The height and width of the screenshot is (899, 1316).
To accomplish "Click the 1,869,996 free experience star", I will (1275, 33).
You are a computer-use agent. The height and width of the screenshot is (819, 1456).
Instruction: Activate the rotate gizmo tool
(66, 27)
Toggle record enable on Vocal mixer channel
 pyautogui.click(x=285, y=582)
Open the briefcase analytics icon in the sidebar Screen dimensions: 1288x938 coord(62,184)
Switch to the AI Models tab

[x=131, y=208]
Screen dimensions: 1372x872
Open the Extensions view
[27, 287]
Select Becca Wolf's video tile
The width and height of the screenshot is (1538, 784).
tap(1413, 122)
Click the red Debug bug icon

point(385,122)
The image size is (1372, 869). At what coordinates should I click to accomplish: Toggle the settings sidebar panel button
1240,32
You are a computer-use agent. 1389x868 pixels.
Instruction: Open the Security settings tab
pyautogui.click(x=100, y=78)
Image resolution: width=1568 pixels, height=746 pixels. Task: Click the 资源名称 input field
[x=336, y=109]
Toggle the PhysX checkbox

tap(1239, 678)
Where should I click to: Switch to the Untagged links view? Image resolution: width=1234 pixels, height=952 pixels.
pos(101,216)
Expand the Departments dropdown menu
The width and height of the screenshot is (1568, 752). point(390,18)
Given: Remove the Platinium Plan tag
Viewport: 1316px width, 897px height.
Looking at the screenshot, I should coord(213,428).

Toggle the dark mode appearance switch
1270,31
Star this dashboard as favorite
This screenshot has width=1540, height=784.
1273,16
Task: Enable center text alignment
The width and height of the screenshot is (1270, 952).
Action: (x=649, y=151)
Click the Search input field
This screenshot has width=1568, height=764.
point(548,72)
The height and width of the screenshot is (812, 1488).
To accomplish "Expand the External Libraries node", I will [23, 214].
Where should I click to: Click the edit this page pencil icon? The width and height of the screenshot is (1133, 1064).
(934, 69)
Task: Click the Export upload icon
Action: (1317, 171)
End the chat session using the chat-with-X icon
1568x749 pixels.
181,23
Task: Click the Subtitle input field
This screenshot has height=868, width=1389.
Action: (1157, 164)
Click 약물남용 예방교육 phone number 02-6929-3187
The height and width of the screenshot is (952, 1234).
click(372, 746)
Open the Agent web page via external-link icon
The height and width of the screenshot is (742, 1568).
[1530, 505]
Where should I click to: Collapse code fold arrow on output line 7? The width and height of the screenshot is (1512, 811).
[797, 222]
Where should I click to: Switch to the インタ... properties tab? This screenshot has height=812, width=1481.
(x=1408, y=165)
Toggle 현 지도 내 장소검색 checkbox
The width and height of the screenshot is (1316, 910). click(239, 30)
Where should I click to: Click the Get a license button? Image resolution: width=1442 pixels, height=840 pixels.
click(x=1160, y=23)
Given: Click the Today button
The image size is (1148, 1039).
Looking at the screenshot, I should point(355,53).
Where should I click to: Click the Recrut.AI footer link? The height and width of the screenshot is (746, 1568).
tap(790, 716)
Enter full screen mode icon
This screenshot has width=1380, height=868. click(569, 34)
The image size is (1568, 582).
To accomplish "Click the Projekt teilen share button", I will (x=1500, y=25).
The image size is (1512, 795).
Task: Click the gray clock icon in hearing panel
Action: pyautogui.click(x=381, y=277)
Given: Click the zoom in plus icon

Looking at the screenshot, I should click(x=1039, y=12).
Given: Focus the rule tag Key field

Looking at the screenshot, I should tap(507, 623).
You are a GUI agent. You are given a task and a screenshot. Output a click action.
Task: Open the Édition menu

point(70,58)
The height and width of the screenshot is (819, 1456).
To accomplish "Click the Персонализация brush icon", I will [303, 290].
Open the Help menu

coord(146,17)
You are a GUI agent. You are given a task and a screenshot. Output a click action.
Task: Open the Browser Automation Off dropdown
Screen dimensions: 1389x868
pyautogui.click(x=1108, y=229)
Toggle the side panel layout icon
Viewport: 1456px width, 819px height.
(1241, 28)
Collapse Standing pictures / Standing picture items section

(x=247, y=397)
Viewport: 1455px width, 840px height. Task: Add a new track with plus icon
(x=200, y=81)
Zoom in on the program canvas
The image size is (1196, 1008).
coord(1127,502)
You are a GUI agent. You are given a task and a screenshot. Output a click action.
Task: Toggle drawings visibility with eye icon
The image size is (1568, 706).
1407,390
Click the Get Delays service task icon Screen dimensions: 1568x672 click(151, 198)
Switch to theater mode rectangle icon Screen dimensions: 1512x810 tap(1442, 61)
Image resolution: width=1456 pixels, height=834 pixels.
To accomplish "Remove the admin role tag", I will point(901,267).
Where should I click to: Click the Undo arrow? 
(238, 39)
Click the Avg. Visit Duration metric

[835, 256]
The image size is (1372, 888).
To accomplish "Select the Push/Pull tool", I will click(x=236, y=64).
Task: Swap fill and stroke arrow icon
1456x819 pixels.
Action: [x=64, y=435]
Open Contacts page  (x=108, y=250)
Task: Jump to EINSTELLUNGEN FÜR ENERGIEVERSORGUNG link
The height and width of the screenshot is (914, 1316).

WHAT YOU HAVE TO DO —
Write out the entire listing so that each line matches the original exactly.

SOLUTION TO THIS EXERCISE —
The height and width of the screenshot is (899, 1316).
To accomplish "Click the 1,869,996 free experience star", I will (1275, 33).
You are a computer-use agent. The height and width of the screenshot is (819, 1456).
Instruction: Activate the rotate gizmo tool
(66, 27)
Toggle record enable on Vocal mixer channel
 pyautogui.click(x=285, y=582)
Open the briefcase analytics icon in the sidebar Screen dimensions: 1288x938 coord(62,184)
Switch to the AI Models tab

[x=131, y=208]
Screen dimensions: 1372x872
Open the Extensions view
[27, 287]
Select Becca Wolf's video tile
The width and height of the screenshot is (1538, 784).
tap(1413, 122)
Click the red Debug bug icon

point(385,122)
The image size is (1372, 869). At what coordinates should I click to accomplish: Toggle the settings sidebar panel button
1240,32
You are a computer-use agent. 1389x868 pixels.
Instruction: Open the Security settings tab
pyautogui.click(x=100, y=78)
Image resolution: width=1568 pixels, height=746 pixels. Task: Click the 资源名称 input field
[x=336, y=109]
Toggle the PhysX checkbox

tap(1239, 678)
Where should I click to: Switch to the Untagged links view? Image resolution: width=1234 pixels, height=952 pixels.
pos(101,216)
Expand the Departments dropdown menu
The width and height of the screenshot is (1568, 752). point(390,18)
Given: Remove the Platinium Plan tag
Viewport: 1316px width, 897px height.
Looking at the screenshot, I should coord(213,428).

Toggle the dark mode appearance switch
1270,31
Star this dashboard as favorite
This screenshot has width=1540, height=784.
1273,16
Task: Enable center text alignment
The width and height of the screenshot is (1270, 952).
Action: (x=649, y=151)
Click the Search input field
This screenshot has width=1568, height=764.
point(548,72)
The height and width of the screenshot is (812, 1488).
To accomplish "Expand the External Libraries node", I will [23, 214].
Where should I click to: Click the edit this page pencil icon? The width and height of the screenshot is (1133, 1064).
(934, 69)
Task: Click the Export upload icon
Action: (1317, 171)
End the chat session using the chat-with-X icon
1568x749 pixels.
181,23
Task: Click the Subtitle input field
This screenshot has height=868, width=1389.
Action: (1157, 164)
Click 약물남용 예방교육 phone number 02-6929-3187
The height and width of the screenshot is (952, 1234).
click(372, 746)
Open the Agent web page via external-link icon
The height and width of the screenshot is (742, 1568).
[1530, 505]
Where should I click to: Collapse code fold arrow on output line 7? The width and height of the screenshot is (1512, 811).
[797, 222]
Where should I click to: Switch to the インタ... properties tab? This screenshot has height=812, width=1481.
(x=1408, y=165)
Toggle 현 지도 내 장소검색 checkbox
The width and height of the screenshot is (1316, 910). click(239, 30)
Where should I click to: Click the Get a license button? Image resolution: width=1442 pixels, height=840 pixels.
click(x=1160, y=23)
Given: Click the Today button
The image size is (1148, 1039).
Looking at the screenshot, I should point(355,53).
Where should I click to: Click the Recrut.AI footer link? The height and width of the screenshot is (746, 1568).
tap(790, 716)
Enter full screen mode icon
This screenshot has width=1380, height=868. click(569, 34)
The image size is (1568, 582).
To accomplish "Click the Projekt teilen share button", I will (x=1500, y=25).
The image size is (1512, 795).
Task: Click the gray clock icon in hearing panel
Action: pyautogui.click(x=381, y=277)
Given: Click the zoom in plus icon

Looking at the screenshot, I should click(x=1039, y=12).
Given: Focus the rule tag Key field

Looking at the screenshot, I should tap(507, 623).
You are a GUI agent. You are given a task and a screenshot. Output a click action.
Task: Open the Édition menu

point(70,58)
The height and width of the screenshot is (819, 1456).
To accomplish "Click the Персонализация brush icon", I will [303, 290].
Open the Help menu

coord(146,17)
You are a GUI agent. You are given a task and a screenshot. Output a click action.
Task: Open the Browser Automation Off dropdown
Screen dimensions: 1389x868
pyautogui.click(x=1108, y=229)
Toggle the side panel layout icon
Viewport: 1456px width, 819px height.
(1241, 28)
Collapse Standing pictures / Standing picture items section

(x=247, y=397)
Viewport: 1455px width, 840px height. Task: Add a new track with plus icon
(x=200, y=81)
Zoom in on the program canvas
The image size is (1196, 1008).
coord(1127,502)
You are a GUI agent. You are given a task and a screenshot. Output a click action.
Task: Toggle drawings visibility with eye icon
The image size is (1568, 706).
1407,390
Click the Get Delays service task icon Screen dimensions: 1568x672 click(151, 198)
Switch to theater mode rectangle icon Screen dimensions: 1512x810 tap(1442, 61)
Image resolution: width=1456 pixels, height=834 pixels.
To accomplish "Remove the admin role tag", I will point(901,267).
Where should I click to: Click the Undo arrow? 
(238, 39)
Click the Avg. Visit Duration metric

[835, 256]
The image size is (1372, 888).
To accomplish "Select the Push/Pull tool", I will click(x=236, y=64).
Task: Swap fill and stroke arrow icon
1456x819 pixels.
Action: [x=64, y=435]
Open Contacts page  (x=108, y=250)
Task: Jump to EINSTELLUNGEN FÜR ENERGIEVERSORGUNG link
The height and width of the screenshot is (914, 1316).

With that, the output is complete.